To compute the needed fragment of the Voronoi diagram, assume that the x-axis is the separating line. Sort the points in the set by x-coordinate, discarding points with larger y than some other point with equal x. Begin scanning the points in order of x-coordinate, pushing them onto a stack. Between pushes, if the stack has at least three points, say p, q, r, with r most recently pushed, test whether the line bisecting pq intersects the separating line after the line bisecting qr. If so, discard q, and repeat the test with the new top three. Crude ASCII art:

Case 1: retain q

------1-2-------------- separating line
     /  |
  p /   |
   \    |
    q-------r

Case 2: discard q

--2---1---------------- separating line
   \ /
  p X r
   \ /
    q

Question 2

For each point of one set find closest point in other set.
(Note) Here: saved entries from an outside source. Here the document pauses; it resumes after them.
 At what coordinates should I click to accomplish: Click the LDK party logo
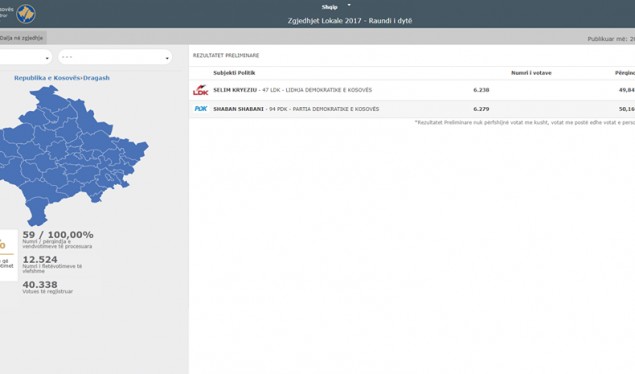coord(200,90)
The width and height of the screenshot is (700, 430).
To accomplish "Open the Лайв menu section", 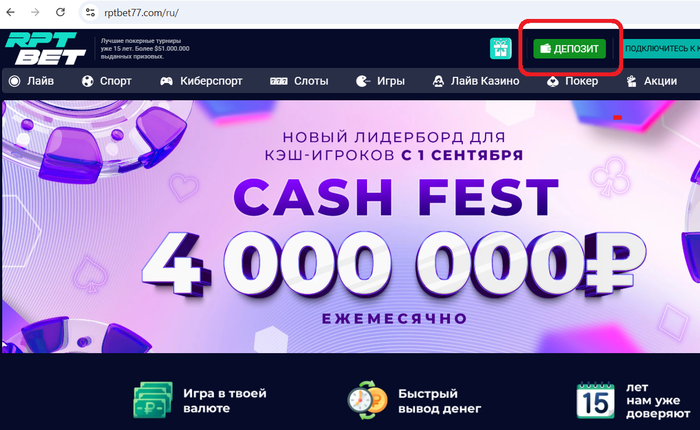I will pos(31,81).
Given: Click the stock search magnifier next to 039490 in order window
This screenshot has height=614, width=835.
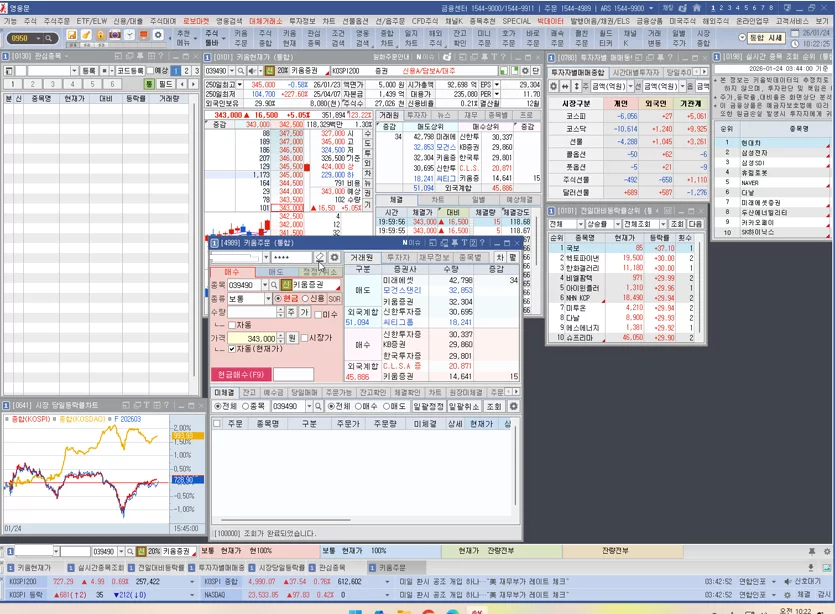Looking at the screenshot, I should click(274, 285).
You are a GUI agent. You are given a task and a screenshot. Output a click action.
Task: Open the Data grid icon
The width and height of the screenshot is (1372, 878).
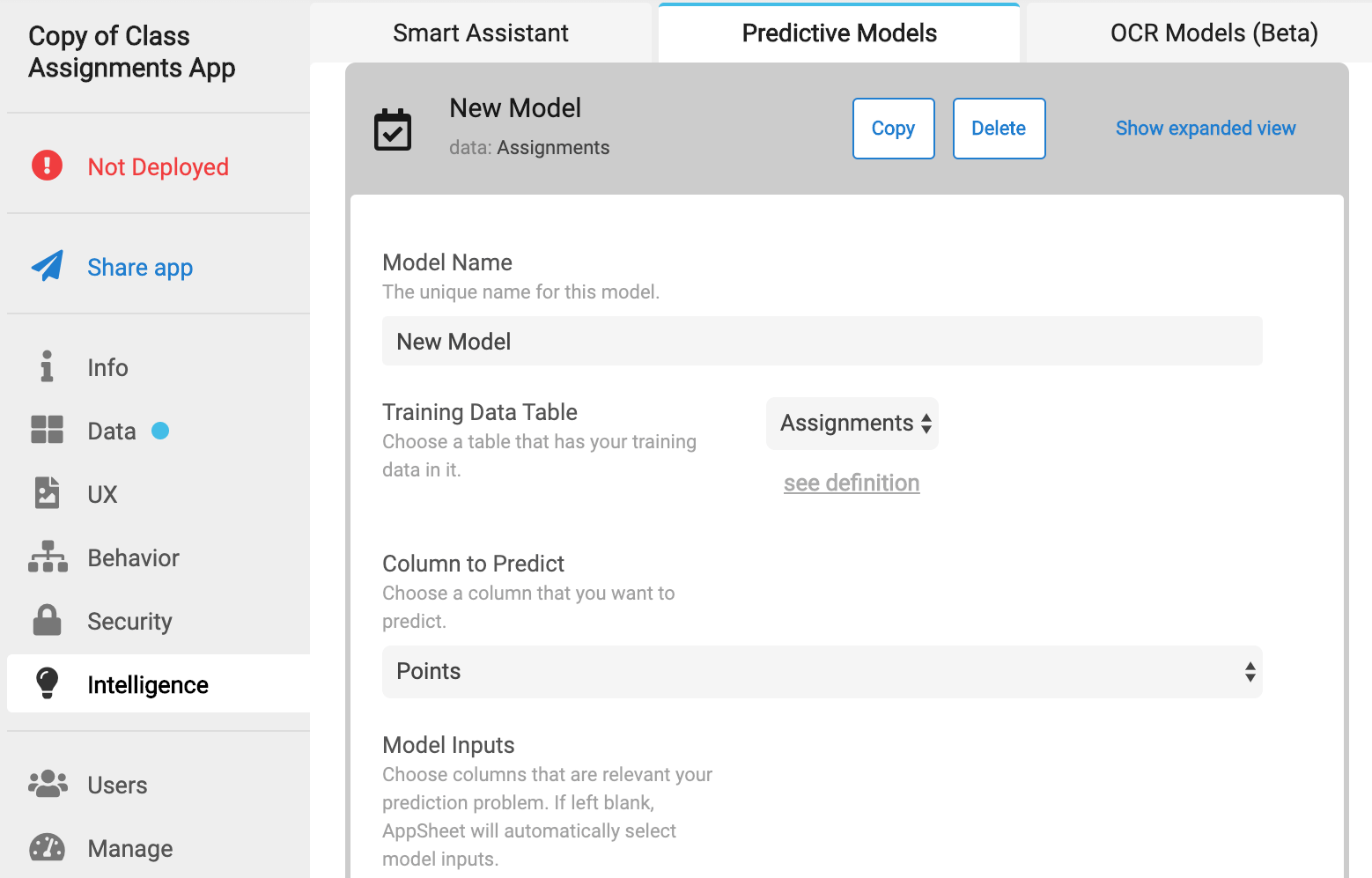(x=47, y=430)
While doing this, keep only one pair of points having minimal distance between them. This reduces given problem to other one: "Algorithm to find for all points in set A the nearest neighbor in set B", which could be solved using sweep line algorithm over (1) one set of points and (2) Voronoi diagram for other set.
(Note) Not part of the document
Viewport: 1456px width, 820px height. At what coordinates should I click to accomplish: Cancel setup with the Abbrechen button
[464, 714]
Algorithm complexity is O((M+N) log M). And this algorithm does not use the fact that two sets of points are separated from each other by a line.

Question 3

well what about this:

determine on which side any point is:
- let P be your points (P0,...Pi,...Pn)
- let A,B be the separator line start-end points
- so: side(Pi) = signum of ((B-A).(Pi-A))
- this is based on simple fact that signum of scalar vector multiplication (dot product) depends on the order of points (see triangle/polygon winding rule for more info)
find minimal distance of any (Pi,Pj) where side(Pi)!=side(pj)
- so first compute all sides for all points O(N)
- then cycle through all Pi and inside that for
- cycle through all Pj and search for min distance.
- if the Pi and Pj groups aprox. equal size tahn it is O((N/2)^2)
you can further optimize the search by 'sort' the points Pi,Pj by 'distance' from AB
- you can use another dot product to do that, this time instead (B-A)
- use perpendicular vector to it let say (C-A)
- discard all points from Pi2 (and similar Pj2 also)
- where ((B-A).(P(i1)-A)) is close to ((B-A).(P(i2)-A))
- and |((C-A).(P(i1)-A))| << |((C-A).(P(i2)-A))|
- beacuese that means that Pi2 is behind Pi1 (farer from AB)
- and close to the normal of AB going near Pi1
- complexity after this optimization strongly depend on the dataset.
- should be O(N+(Ni*Nj)) where Ni/Nj is number of remaining points Pi/Pj
- you need 2N dot products, Ni*Nj distance comparision (do not neet to be sqrt-ed)

Question 4

A typical approach to this problem is a sweep-line algorithm. Suppose you have a coordinate system that contains all points and the line separating points from different sets. Now imagine a line perpendicular to the separating line hopping from point to point in ascending order. For convenience, you may rotate and translate the point set and the separating line such that the separating line equals the x-axis. The sweep-line is now parallel with the y-axis.

Hopping from point to point with the sweep-line, keep track of the shortest distance of two points from different sets. If the first few points are all from the same set, it's easy to find a formula that will tell you which one you'll have to remember until you hit the first point from the other set.

Suppose you have a total of N points. You will have to sort all points in O(N*log(N)). The sweep-line algorithm itself will run in O(N).

Question 5

(I'm not sure if this bears any similarity to David's idea...I only saw it now after I logged in to post my thoughts.) For the sake of the argument, let's say we transposed everything so the dividing line is the x axis and sorted our points by the x coordinate. Assuming N is not too large, if we scan along the x-axis (that is, traverse our sorted list of a's and b's), we can keep a record of the overall minimum and two lists of passed points. The current point in the scan is tested against each passed point from the other list while the distance from the point in the list to (x-coordinate of our scan,0) is greater than or equal to the overall min. In the example below, when reaching b2, we can stop testing at a2.

        scan ->                 
      Y                           
      |         a2         
      |                   
      |   a1           a3   
X--------------------------
      |     b1           b3
      |             b2